> [TEXTE À LIRE]
* * * * * * * * *
Dans Les Soupirs de Galatée (آهات غالاتيا), Soumya Qarfadi signe un roman puissant et poétique, où le souffle du drame rencontre la légende. En tissant les destins de personnages déchirés, l’auteure marocaine construit une fresque sensible et tragique qui explore les blessures de l’exil intérieur, la violence sociale, l’oppression féminine et la résilience des cœurs broyés.

Une fresque lyrique et dramatique

Dans un style fluide et poétiquement musical, Soumya Qarfadi tisse une trame romanesque dense, portée par une langue riche et mélodieuse. Les Soupirs de Galatée est un récit où se croisent douleur et espérance, dans un va-et-vient constant entre la lumière et l’ombre.

Galatée, nymphe blessée par le réel, incarne l’innocence sacrifiée, broyée par l’abandon, les humiliations et les non-dits. Autour d’elle, le personnage de Fouad, surnommé "le dieu du fleuve", tente de capter l'éclat de son cœur meurtri, tandis qu'Abdelhay, l’"ennemi du soleil", symbolise l’effondrement de l’enfance et de la tendresse.

La narration est traversée par des questions poignantes : Galatée peut-elle encore rêver à l'école, à ses amies, à sa vie d’avant ? Le colonel Hassoun est-il l’éveil ou la perte ? Les personnages avancent sur un fil tendu entre rêves brisés et volonté farouche de survie.

Comment pourra-t-elle extirper de sa poitrine cette rage étouffante, nourrie par le torrent d’événements qui l’a assiégée et attisé les flammes de la perdition dans le calme de son être ? Est-elle devenue le symbole d’une jeune fille trahie et trompée par son entourage, versant sans fin les larmes de la douleur et de la nostalgie ?
* * * * * * * * *
> [DONNÉES FOURNIES]
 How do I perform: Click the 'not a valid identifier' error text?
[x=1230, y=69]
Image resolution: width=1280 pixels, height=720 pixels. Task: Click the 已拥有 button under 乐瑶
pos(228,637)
* * * * * * * * *
> [CONSIGNE] Citez mot pour mot le passage du texte sur le roman Les Soupirs de Galatée, de « Une fresque lyrique » à « lumière et l’ombre. ».

> [RÉSULTAT ATTENDU]
Une fresque lyrique et dramatique

Dans un style fluide et poétiquement musical, Soumya Qarfadi tisse une trame romanesque dense, portée par une langue riche et mélodieuse. Les Soupirs de Galatée est un récit où se croisent douleur et espérance, dans un va-et-vient constant entre la lumière et l’ombre.